--- PETUNJUK KERJA ---
[1] Menurut kutipan teks tentang dakwah, apa arti kata "natamayyazu"?
[2] Lanjutkan kutipan teks tentang dakwah, mulai setelah kalimat terakhir yang ditampilkan.

--- KUTIPAN TEKS ---
====

Hanya di atas pilar-pilar utama ini –yang sepenuhnya menjadi kekhususan
jiwa- dan hanya di atas kekuatan ruhiyah yang dahsyat, prinsip-prinsip
dakwah ini dibangun, umat yang sedang bangkit terbina, bangsa yang
berjiwa muda terbentuk dan sungai kehidupan terus mengalir dalam jiwa
orang-orang yang sekian lama mengalami kekeringan….” (Risalat Ilaa Ayyi
Syai-in Nad’u an-Naasa)
Natamayyazu (tampil beda dan istimewa)
Dan saat ini berikhtilath (berbaur) dan berdakwah di tengah-tengah
masyarakat, kita akan berhadapan dengan beragam sikap, watak, budaya
dan nilai-nilai sosial yang jauh dari bingkai moral keagamaan. Bisa jadi kita
berada dalam sebuah lingkungan sosial yang rentan terhadap budaya
negative desdruktif dan yang mampu menumbangkan tonggak-tonggak
pemikiran serta prinsip yang selama ini kita yakini akan kebenarannya.

====

Item tersimpan dari sebuah koleksi

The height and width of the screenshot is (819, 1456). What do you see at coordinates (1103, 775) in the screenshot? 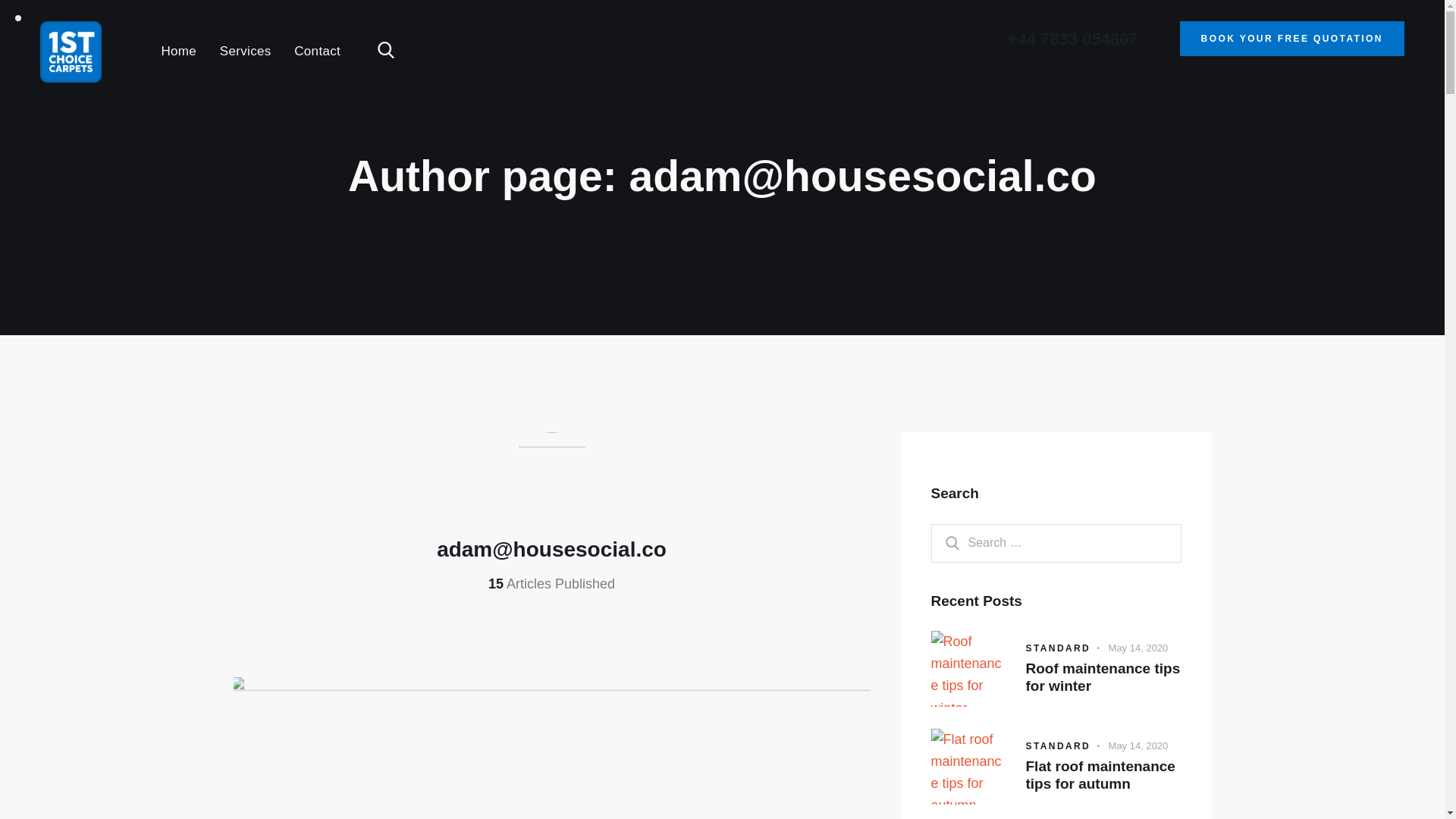
I see `'Flat roof maintenance tips for autumn'` at bounding box center [1103, 775].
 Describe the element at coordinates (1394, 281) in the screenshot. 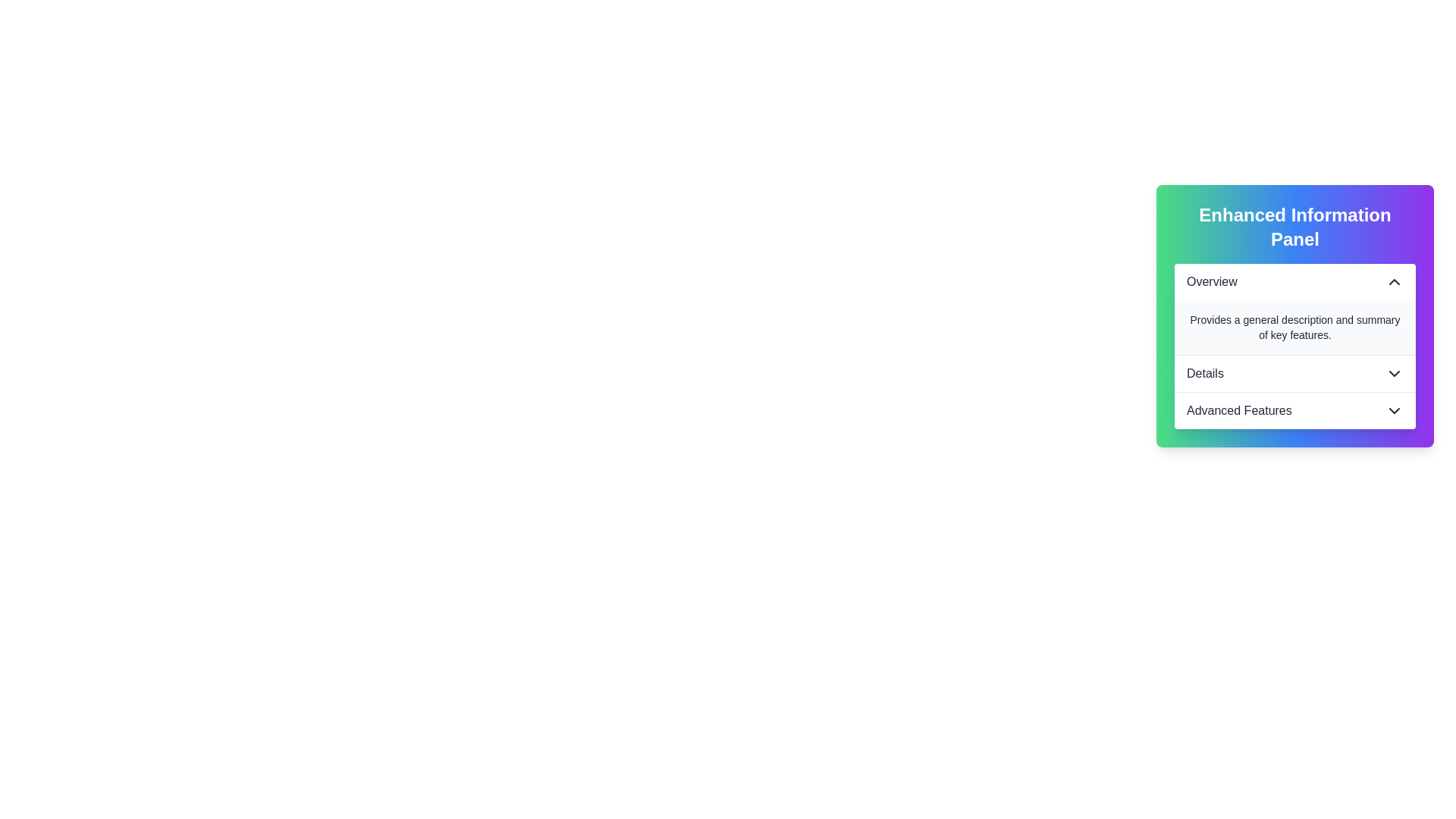

I see `the small upward-pointing chevron arrow icon located to the far right of the 'Overview' header section in the Enhanced Information Panel` at that location.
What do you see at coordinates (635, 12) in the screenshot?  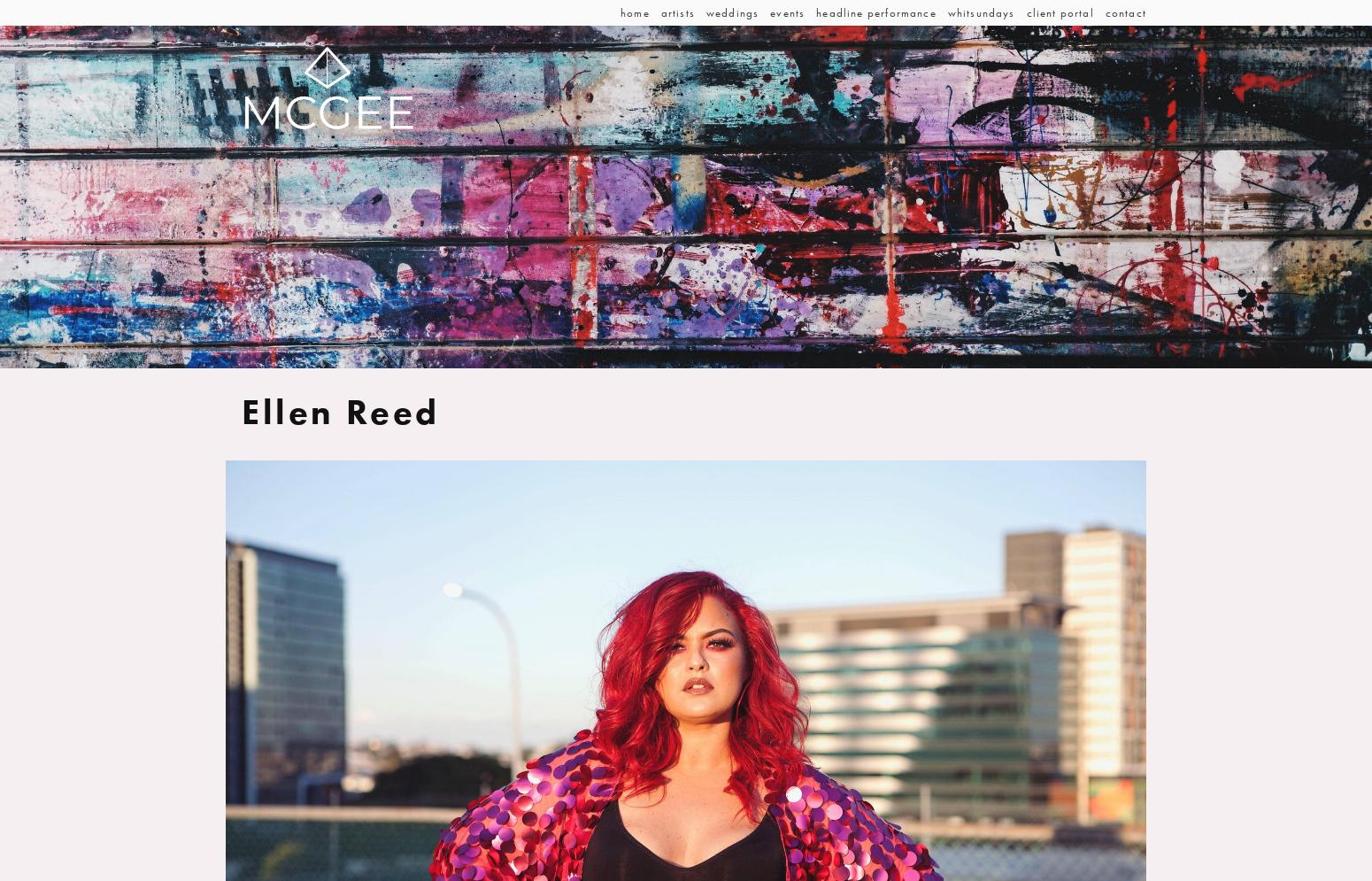 I see `'Home'` at bounding box center [635, 12].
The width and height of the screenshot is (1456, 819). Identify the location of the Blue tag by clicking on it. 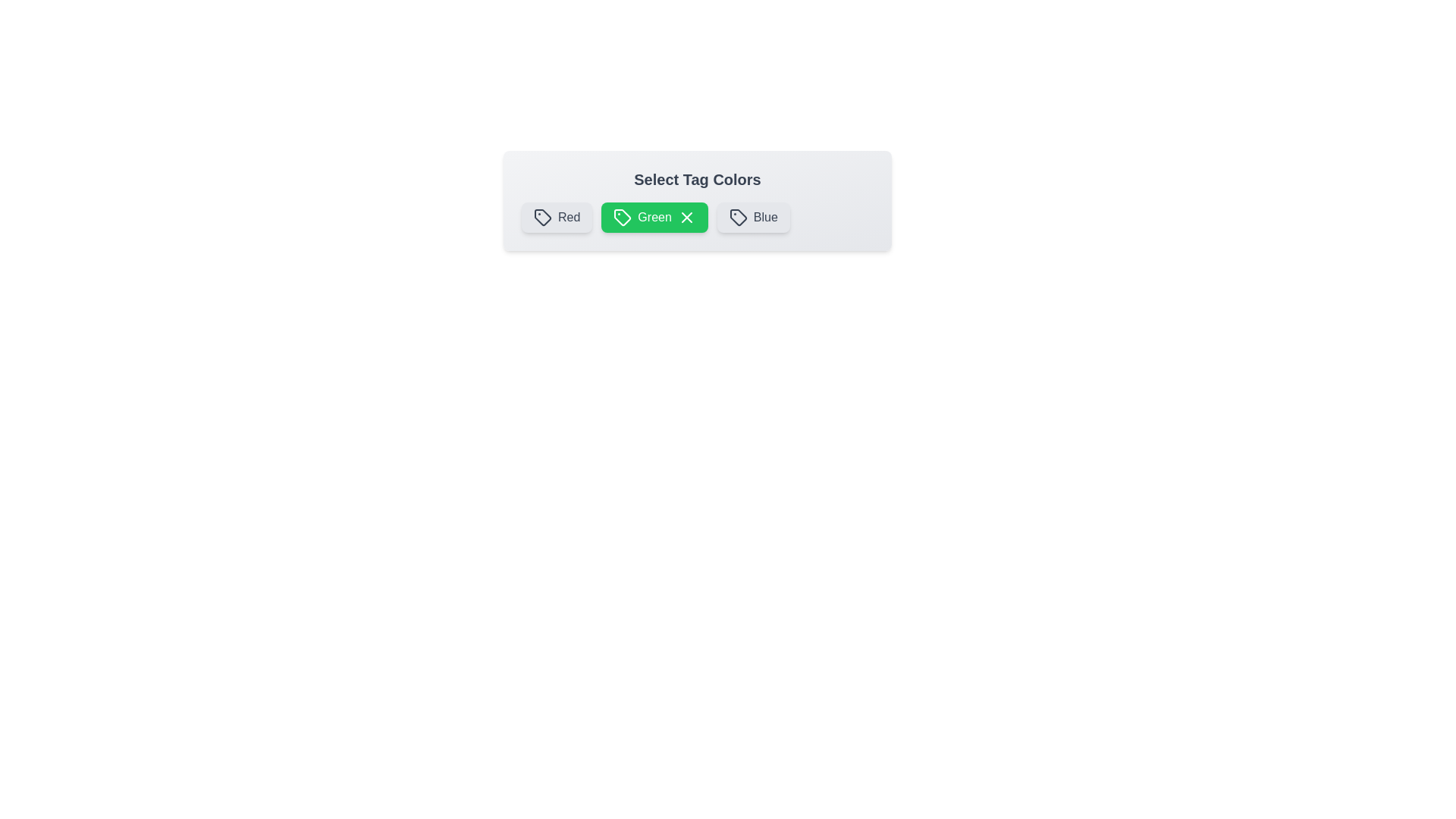
(753, 217).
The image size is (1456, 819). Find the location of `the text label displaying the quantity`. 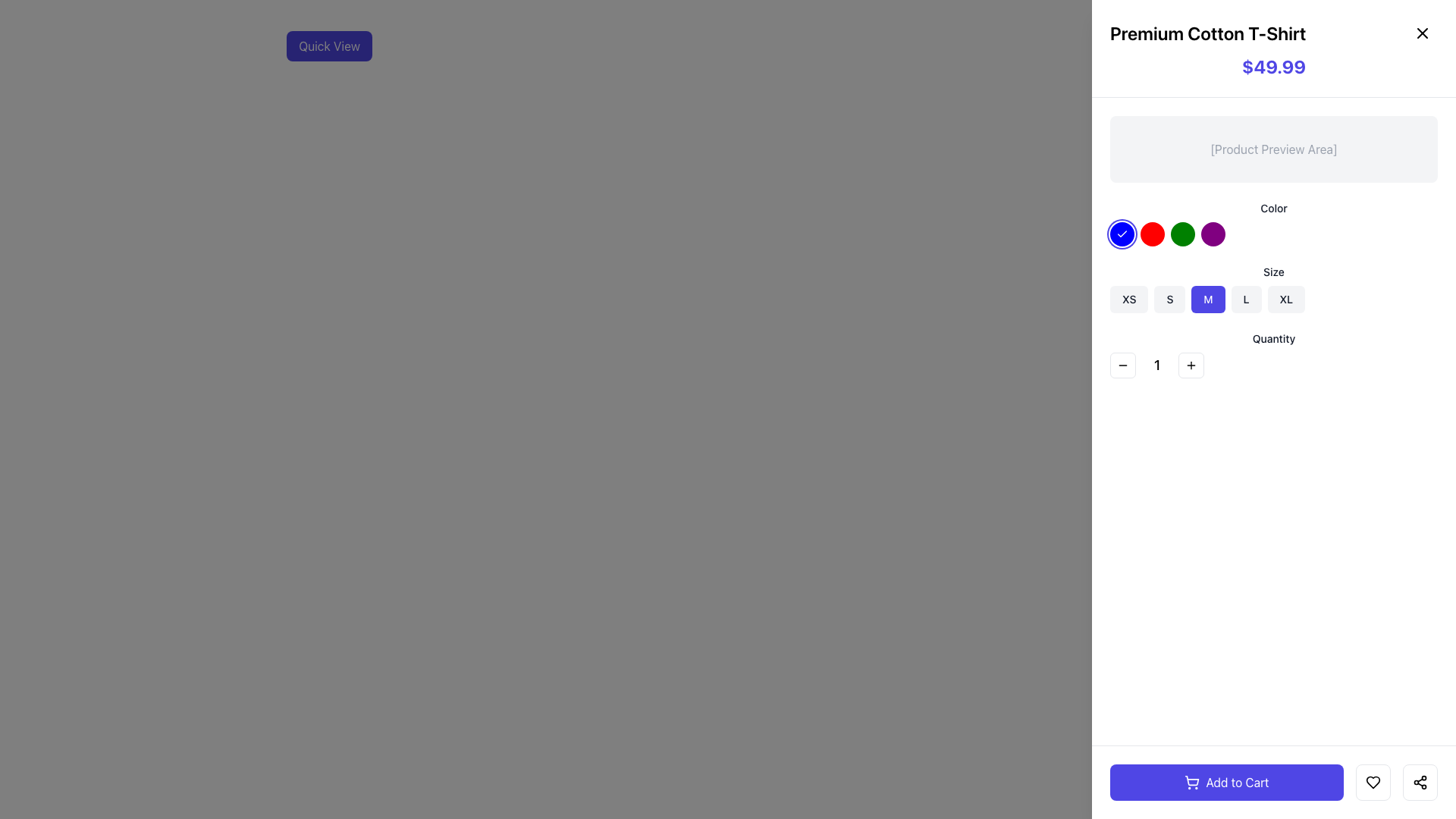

====

--- HASIL TUGAS ---
[1] Tampil beda dan istimewa.

[2]
Sehingga terjadi “idzbatusysyakhsyiah islamiah” dalam diri kita. Kemudian
sedikit demi sedikit kita larut dalam kubangan budaya dan kebiasaan yang
tidak islami. Dan akhirnya kita lupa akan prinsip-prinsip kebenaran yang
selama ini kita bangun.
Maka meskipun berbaur dengan seluruh segmen masyarakat, kita harus
terus-menerus mempertahankan prinsip kebenaran Islam. Kita tetap
memiliki benteng “mumaayazah wa muwaashalah” (pembeda dan
pembatas) yang mampu menjembatani antara diri kita dan nilai-nilai
destruktif yang ada di masyarakat. Karena prinsip dakwah kita adalah
“nakhtalithu walakin natamayyazu” (berinteraksi tanpa terkontaminasi). Kita
tidak boleh mengikuti keinginan-keinginan obyek dakwah yang tidak
mencerminkan nilai-nilai Islam atau malahan bertentangan dengannya. Allah
berfirman;
“Dan hendaklah kamu memutuskan perkara diantara mereka menurut apa
yang diturunkan Allah, dan janganlah kamu mengikuti hawa nafsu mereka.
Dan berhati-hatilah kamu terhadap mereka, supaya mereka tidak
memalingkan kamu dari sebagian apa yang telah diturunkan Allah
kepadamu.” (QS. 5:48)
“Andaikan kebenaran itu menuruti hawa nafsu mereka, pasti binasalah langit
dan bumi ini, dan semua yang ada di dalamnya. Sebenarnya Kami telah
8
mendatangkan kepada mereka kebanggaan mereka tetapi mereka berpaling
dari kebanggaan itu.” (QS. 23:71)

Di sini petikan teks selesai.